# stabilizing/finishing wine



## woodsxdragon (Sep 21, 2010)

i read the jack keller article on it (stabilizing/finishing) and i read the recipe/guide book i purchased and i'm still kind of confused. Mind you i have about 3 months before it's bottling time but i'm trying to get it down pat in my mind before attempting it. So my question is i've see both sodium/potas metasulfite and the potassium sorbate listed also they throw in campden tablets in there just to confuse me even more. Add in the talking about conditioners and i'm lost.
so to sum it up:
What chemicals do i add to stabilize?
Do i add sugar to sweet for taste after stabilization?
can i just use the generic "conditioner" to stabilize?

Thanks,
Dan


----------



## Julie (Sep 22, 2010)

to stabilize, add k-meta or campdem tablets and sorbate, wait a couple of days (some wait a week) and backsweeten. I don't use conditioners so I am no help to you there but to backsweeten, you can pull out some wine warm iit up and add sugar to that or you can make an fpack.


----------



## corntassel (Sep 22, 2010)

what size batch are you making? My experience on wine conditioners was not good. Fermintation kicked off again after back sweetoning thank God it was still in carboy. It is hard to determin how long the conditioner has been on the shelf. Potasium sorbate is the best way to go with either campbon tabs or K-meta ( potasium metasulfite). An f-pack or simple syrup are the way to go for sweetoning.


----------



## Dugger (Sep 22, 2010)

I'll try to put it in perspective for you. When the fermentation is complete, it means the yeast has consumed all the sugars it can digest; however, there may still be some sugar in the wine that your yeast couldn't eat. You therefore have to protect or stabilize your wine from any wild yeast ( they are in the air everywhere) that might be strong enough to eat that remaining sugar and start fermenting again, something you don't want. Also if you add sugar later to sweeten, any remaining yeast might snack on that as well.
To stabilize you should add some sulphites - this can be either sodium or potassium metabisulphite; they are more or less the same for this purpose. Campden tablets are just the same thing, generally potassium metabisulphite ( aka Kmeta or sulphite/sulfite) in tablet form. This sulphite stuns any viable yeast when you add it. It also can kill any other little nasties and will also protect your wine from oxidizing when it is exposed to air so it's a very important thing to add.
Potassium sorbate ( aka sorbate) also stabilizes by preventing any viable yeast from reproducing ( think birth control for yeast) and yeast needs to reproduce to ferment.
Thus by adding both sulphite and sorbate you pretty well ruin any chance some yeast has of restarting fermentation - your wine is now stable.
Conditioner is normally just a sugar syrup pack to sweeten your wine - it has some sorbate in it but this is just to protect the conditioner itself and will not protect your wine.
If you want to sweeten your wine it is done after it has been stabilized - this is referred to as back sweetening.- Most people use the conditioner or make a simple syrup by dissolving table sugar in boiling water and this can be added to taste.

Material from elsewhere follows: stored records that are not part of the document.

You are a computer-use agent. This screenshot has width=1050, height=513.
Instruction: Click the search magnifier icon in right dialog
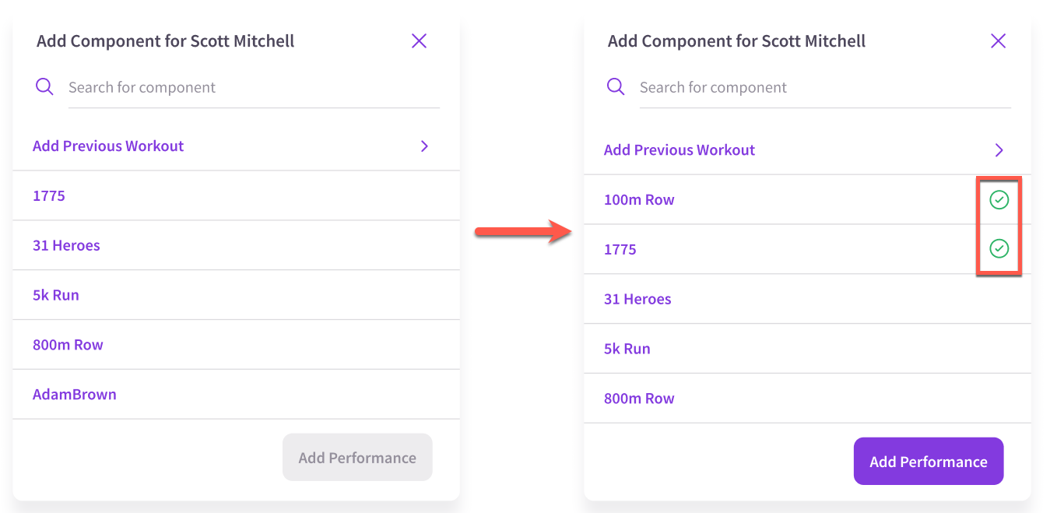tap(616, 86)
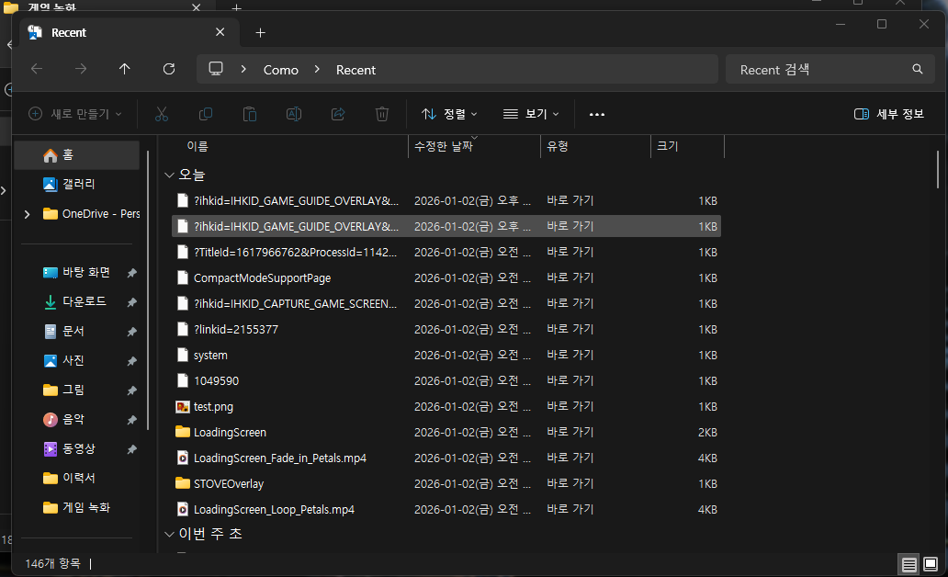
Task: Open the more options ellipsis menu
Action: [x=597, y=114]
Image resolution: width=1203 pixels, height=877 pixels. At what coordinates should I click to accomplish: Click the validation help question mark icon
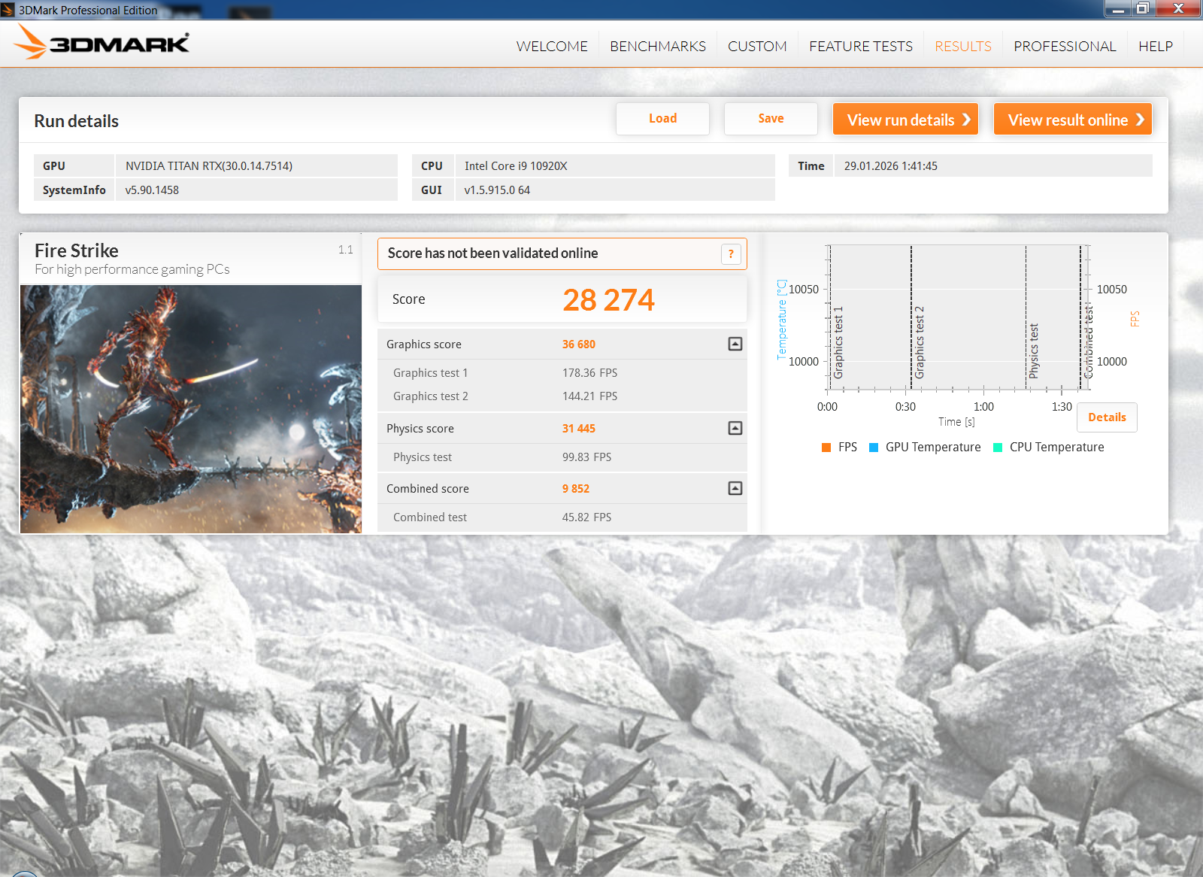pyautogui.click(x=731, y=254)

Sorry to be long winded, but I think it is easier if you understand the process.


----------



## Woodbee (Sep 22, 2010)

Dugger, Well put.


----------



## woodsxdragon (Sep 22, 2010)

all right i think i get it. since i'm doing 1 gallon batches when i've racked and the degassed for the last time before bottling i'd crush and toss another campden wait for a week of so then add sugar/syrup if i wanted to sweeten it... or would 2 be good?


----------



## Dugger (Sep 22, 2010)

Being a kit wine maker, I'm not sure of the amounts for small batches but I think you would add maybe 1/8 tsp of Kmeta ( one tablet??) and perhaps a half tsp of sorbate. Don't degas until you stabilize though. Once it's stabilized and degassed you should age it for awhile to let it clear and then rack it off the sediment and then sweeten it.
Others with more experience with fruit/berry wine can probably offer more complete advice.


----------



## woodsxdragon (Sep 22, 2010)

i've got 2 bottles of Campden and 2oz of Sodium Metabisulfite... so i need kmeta too? correct?


----------



## Dugger (Sep 22, 2010)

Dugger said:


> ...To stabilize you should add some sulphites - this can be either sodium or potassium metabisulphite; they are more or less the same for this purpose. Campden tablets are just the same thing, generally potassium metabisulphite ( aka Kmeta or sulphite/sulfite) in tablet form...



You can get some Kmeta in powder form if you wish, but you don't need it unless you want it for sanitizing..


----------



## Wade E (Sep 23, 2010)

Sodium meta is a better sanitizer as its a little bit stronger. use the Sodium for sanitizing and the campden tablets for your wine making. When you start making bigger batches then you want to stop buying the tablet form and start using pot meta in your wine. Sodium can sometimes add that salty taste in your wine despite the small amount used especially in delicate wines like Pear where the flavor is usually weaker then most others. powder k meta is much cheaper and the pills can sometimes leave particles in your wine if you dont do a good job dissolving them first before adding them to your wine as there are fillers in there to help hold the pill together.


----------



## Dugger (Sep 24, 2010)

Wade - I didn't realize sodium meta was stronger; thanks for the info. I have been using sodium meta as a sanitizer ( as well as some no rinse ones) as you suggest but only because it is much cheaper around here than pot meta. Pot meta is sold here only in small quantities as a stabilizer. I have read on forums that K meta is used as a sanitizer in the US and thought perhaps it was less expensive down there.
I also heard a wine expert many years ago say that Pot meta was food grade while sod meta was not. Not sure if this is true or even what it means. Anyone else ever hear of this?


----------



## Ankita (Sep 25, 2010)

Hi,

I have seen the post and my opinion to use sugar for stablization.

Thanks.


----------



## Tom (Sep 25, 2010)

Ankita said:


> Hi,
> 
> I have seen the post and my opinion to use sugar for stablization.
> 
> Thanks.


You DO NOT add sugar to stabilize wine. Do you have any winemaking experience?


----------